Engineers are basically problem solvers. Typically, they approach any problem such as how to cross a river, fly somewhere, transmit information, build an artificial kidney, or maintain a fleet of airplanes by following certain steps and procedures that aid in finding solutions to the most difficult of problems.
When an engineer is confronted with a need or a problem, he or she routinely:
- Analyzes the situation;
- Sets up the problem;
- Determines the constraints that apply to finding a solution to the problem (for example, those that involve size, materials, tools, instruments, labor force skills, and social and environmental impacts);
- Develops a strategy or plan and, if necessary, a model and a prototype for the solution; and
- Designs (and in some cases constructs) the actual product (for example, a bridge, an airplane, a computer program, or a dialyzer."
By following this procedure or steps similar to these, engineers are able to look at problems clearly and find the methods or means of solving them.
An engineer's job, however, is not simply to design a product that works; he or she must develop a product that not only works but is also safe and affordable. The least costly product may not be the safest one. For example, leaded gasoline is certainly less costly to produce and use than unleaded gasoline, but it puts potentially hazardous amounts of lead in the atmosphere. On the other hand, the most expensive design is not necessarily the safest, either; for example, an elaborate high-rise building may have fewer safety features than a rather plain factory building.
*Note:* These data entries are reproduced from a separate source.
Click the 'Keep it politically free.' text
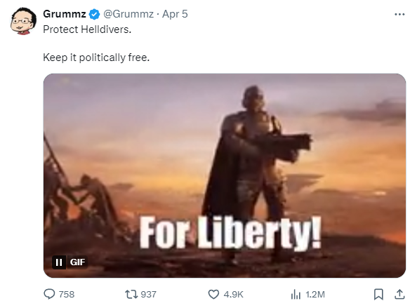Viewport: 417px width, 308px height. click(96, 58)
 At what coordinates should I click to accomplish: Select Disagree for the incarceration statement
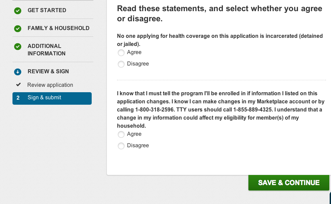tap(121, 64)
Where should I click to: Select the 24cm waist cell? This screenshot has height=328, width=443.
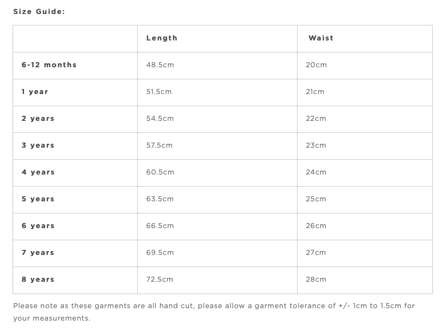316,172
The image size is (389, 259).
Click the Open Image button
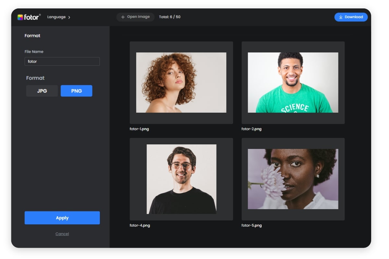[x=136, y=17]
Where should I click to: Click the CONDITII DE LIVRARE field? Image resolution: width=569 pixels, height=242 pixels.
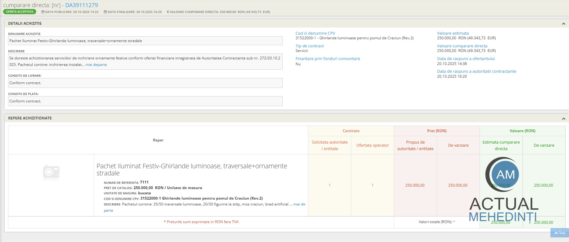(145, 83)
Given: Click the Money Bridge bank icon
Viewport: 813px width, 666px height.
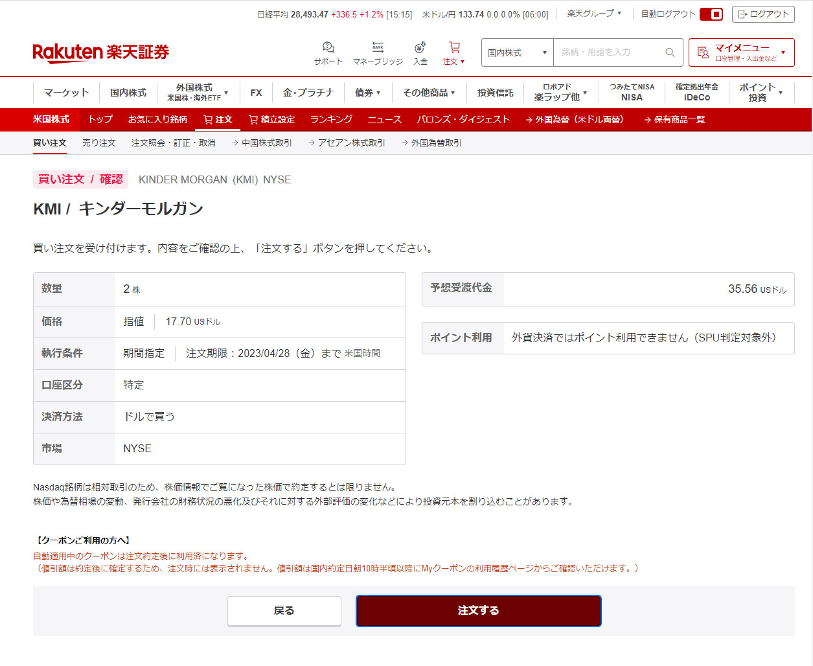Looking at the screenshot, I should tap(378, 48).
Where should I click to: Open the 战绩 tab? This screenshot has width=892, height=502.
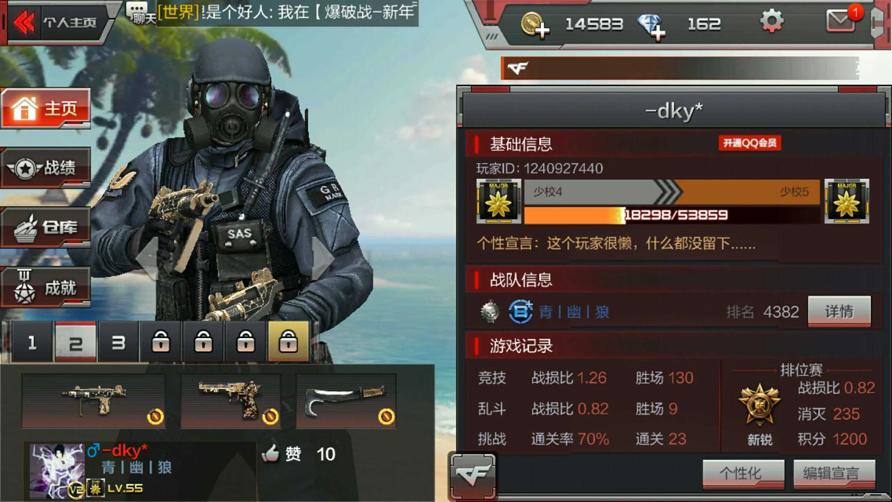tap(46, 168)
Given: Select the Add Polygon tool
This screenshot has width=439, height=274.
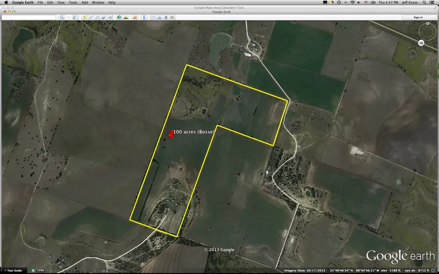Looking at the screenshot, I should 91,17.
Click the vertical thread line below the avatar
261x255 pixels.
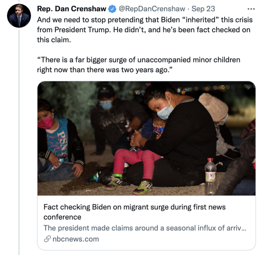19,143
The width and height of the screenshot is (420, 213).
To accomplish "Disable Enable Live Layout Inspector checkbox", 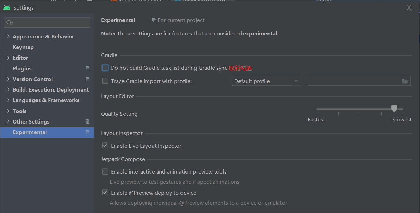I will 105,146.

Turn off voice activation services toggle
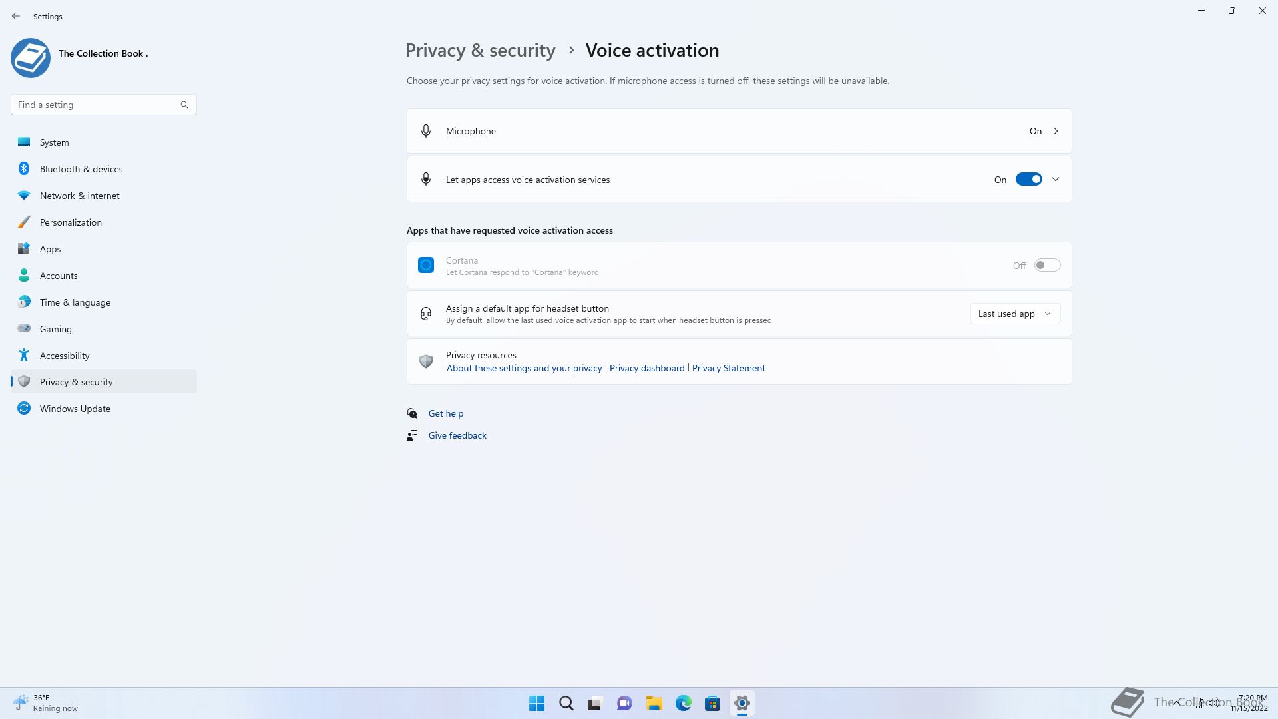coord(1028,179)
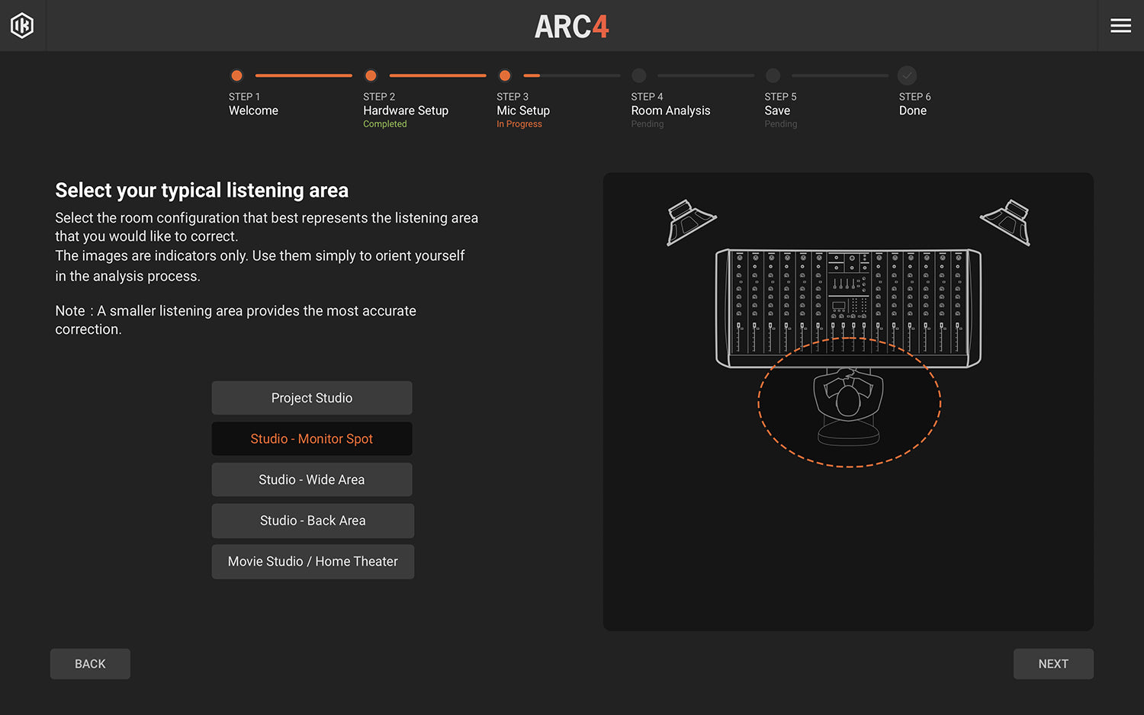Click the Step 4 Room Analysis marker
The width and height of the screenshot is (1144, 715).
tap(639, 75)
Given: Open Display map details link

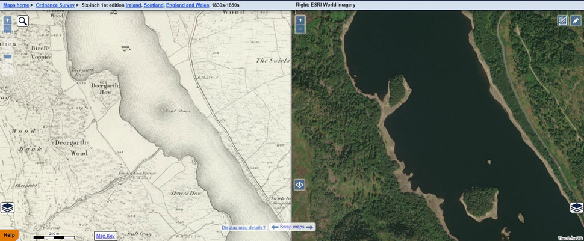Looking at the screenshot, I should click(243, 227).
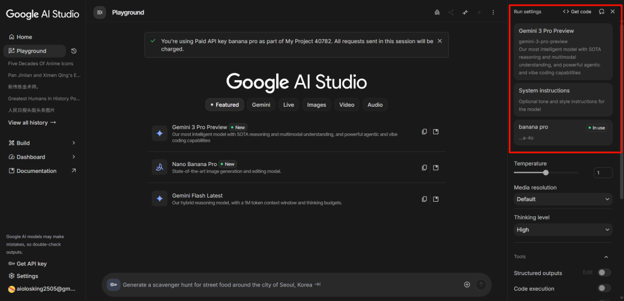Open the three-dot more options menu
624x301 pixels.
click(493, 12)
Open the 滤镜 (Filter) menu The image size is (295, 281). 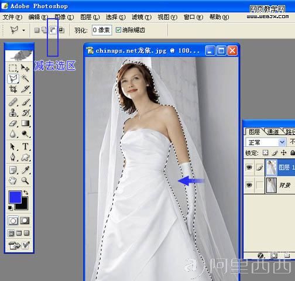pos(142,18)
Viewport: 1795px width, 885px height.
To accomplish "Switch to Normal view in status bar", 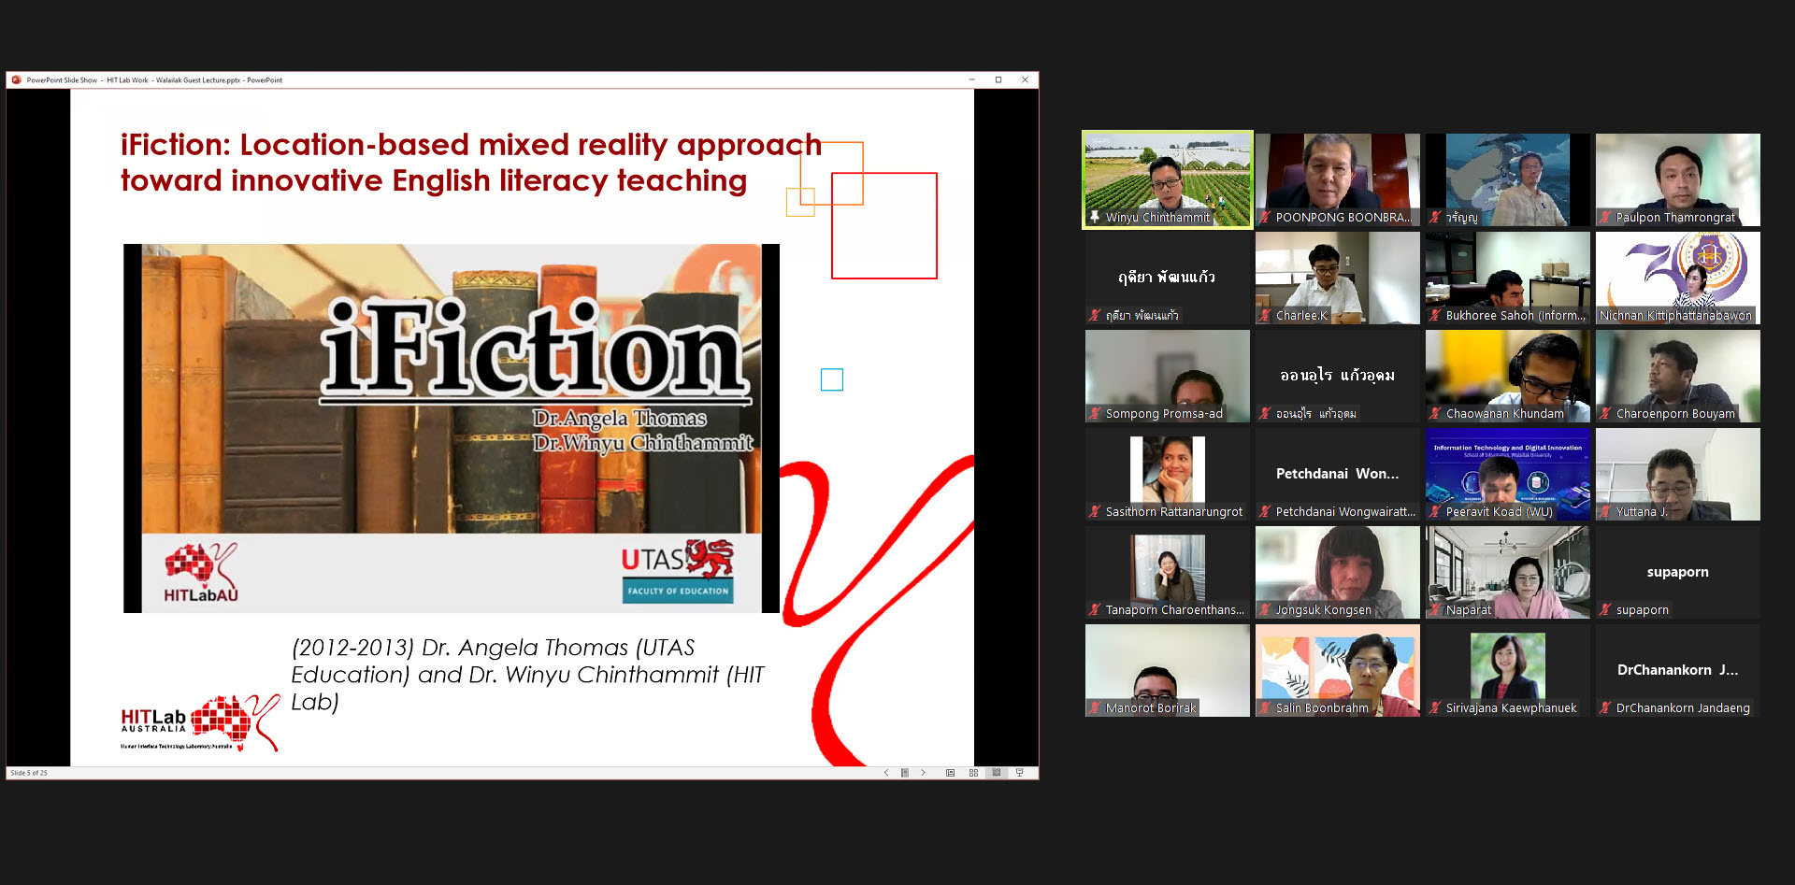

Ethical considerations may be all important in making a choice, particularly when human safety and the environment are considerations.
Have you ever looked at a bicycle and wondered why the rider is able to move faster on the bike than by walking? What keeps the rider upright when his or her feet aren't touching the ground, and what natural forces act upon the rider and the bike? An engineer can help you find answers to all of these questions and many more. It is the purpose and function of the profession not only to design bicycles, but to keep improving upon the design of bicycles. The bikes of today contain many improvements over those first created by early engineers. The basic natural laws and principles affecting bike operation and construction, however, remain the same today as they did yesterday, but engineers keep expanding both their technical knowledge and ability in manipulating nature to build even more efficient products.
Air travel offers another excellent example of how natural laws remain the same while our ability to manipulate and take advantage of nature is ever improving. The large jet engines of today are vastly superior to the old propeller engines of earlier decades and have made air travel safer and more enjoyable.
As you become better acquainted with engineers and the engineering profession, remember that engineers are the master problem solvers of our society. What problems would you like to see them solve?